-- start Source excerpt --

You could look at this by viewing negotiating as a way of arriving at a globally optimal solution that maximizes everyone's happiness, rather than as a way to allocate surplus that's inherently zero-sum.

When you negotiate piecemeal, there's little room for prioritization. There's give & take on each individual issue, and one person is the winner and one person is the loser on that particular issue, and you don't have the flexibility to make sure you win on the issues you care about and lose on the ones you don't.

When you treat the agreement as a whole, you can look at it as an effort in prioritization. Each side will care more about certain issues. You want each side to win on the issues they care about, and lose on the ones that they don't. The negotiation, then, is just a way of teasing those priorities out effectively and making sure that everybody's needs can be met at once.


Surely this:

>a way of arriving at a globally optimal solution //

has very little direct relationship with this:

>the flexibility to make sure you win on the issues you care about and lose on the ones you don't //

This is the statesmanly way to do things. But generally speaking what one cares about and what is "globally optimal", lets say most beneficial for both parties, is seldom coterminous.


That's where you trust that both parties will fight hard for what they most want. If you fight as hard as you can for your terms, and they fight as hard as they can for their terms, then presumably all the issues will be laid out on the table and the agreement simply won't get signed unless it's as good as it can be.

It's the same reason that adversarial systems law, economics, international relations, etc. tend to work. People have more information about their own desires than that of others, so if you task each person with looking out for his own interests but ensure that they also respect the clearly-expressed interests of others, you end up bringing as much information to bear as you can.

-- end Source excerpt --
-- start Data for this exercise --

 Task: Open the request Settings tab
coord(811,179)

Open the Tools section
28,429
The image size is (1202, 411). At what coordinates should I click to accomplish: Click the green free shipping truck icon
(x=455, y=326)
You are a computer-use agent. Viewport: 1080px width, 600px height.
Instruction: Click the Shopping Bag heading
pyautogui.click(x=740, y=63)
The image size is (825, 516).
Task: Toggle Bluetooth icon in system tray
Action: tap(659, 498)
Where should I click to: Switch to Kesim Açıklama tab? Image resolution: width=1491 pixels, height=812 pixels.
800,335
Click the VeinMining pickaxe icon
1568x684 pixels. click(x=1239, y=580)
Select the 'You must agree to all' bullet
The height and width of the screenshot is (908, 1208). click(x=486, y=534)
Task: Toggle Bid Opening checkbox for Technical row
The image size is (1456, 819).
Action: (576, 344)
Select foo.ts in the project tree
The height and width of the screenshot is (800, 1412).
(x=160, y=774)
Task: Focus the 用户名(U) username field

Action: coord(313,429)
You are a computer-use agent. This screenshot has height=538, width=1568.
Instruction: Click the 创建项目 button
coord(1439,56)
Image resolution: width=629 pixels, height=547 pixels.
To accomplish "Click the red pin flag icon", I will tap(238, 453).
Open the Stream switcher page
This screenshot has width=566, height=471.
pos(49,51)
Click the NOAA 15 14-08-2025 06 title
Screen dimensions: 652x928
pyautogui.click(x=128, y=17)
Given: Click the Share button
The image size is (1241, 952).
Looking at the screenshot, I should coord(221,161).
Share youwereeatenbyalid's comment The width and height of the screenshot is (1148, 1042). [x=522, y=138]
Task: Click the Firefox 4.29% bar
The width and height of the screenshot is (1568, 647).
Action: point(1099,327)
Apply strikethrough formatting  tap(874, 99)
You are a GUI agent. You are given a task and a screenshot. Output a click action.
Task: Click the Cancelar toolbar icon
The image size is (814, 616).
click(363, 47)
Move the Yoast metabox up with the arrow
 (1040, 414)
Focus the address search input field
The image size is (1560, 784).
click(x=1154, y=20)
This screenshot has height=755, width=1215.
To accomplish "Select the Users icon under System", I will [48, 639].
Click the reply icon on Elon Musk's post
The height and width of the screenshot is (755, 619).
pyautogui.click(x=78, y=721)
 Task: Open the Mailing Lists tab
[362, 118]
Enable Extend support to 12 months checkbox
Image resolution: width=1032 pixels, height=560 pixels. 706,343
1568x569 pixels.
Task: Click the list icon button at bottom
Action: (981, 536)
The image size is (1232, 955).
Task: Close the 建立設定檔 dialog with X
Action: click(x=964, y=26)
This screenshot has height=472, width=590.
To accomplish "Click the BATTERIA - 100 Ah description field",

-- end Data for this exercise --

Set tasks
1. Summarize the negotiation discussion in three sentences.
2. Arrange the stretch of the records from the line containing "Task: Open the Mailing Lists tab" through the end of the records as a Markdown table with the columns Row and Line, leaving out blank lines.
The text and the records have no connection to each other.

Completed exercise
1. Negotiating piecemeal leaves little room for prioritization, whereas treating the agreement as a whole lets each side win on the issues it cares about and lose on the ones it doesn't. One reply objects that what a party cares about and what is globally optimal for both parties are seldom coterminous. In response, the argument is that if both parties fight hard for their own terms, all the issues get laid out and as much information as possible is brought to bear, which is the same reason adversarial systems tend to work.

2.
| Row | Line |
|---|---|
| 1 |  Task: Open the Mailing Lists tab |
| 2 | [362, 118] |
| 3 | Enable Extend support to 12 months checkbox |
| 4 | Image resolution: width=1032 pixels, height=560 pixels. 706,343 |
| 5 | 1568x569 pixels. |
| 6 | Task: Click the list icon button at bottom |
| 7 | Action: (981, 536) |
| 8 | The image size is (1232, 955). |
| 9 | Task: Close the 建立設定檔 dialog with X |
| 10 | Action: click(x=964, y=26) |
| 11 | This screenshot has height=472, width=590. |
| 12 | To accomplish "Click the BATTERIA - 100 Ah description field", |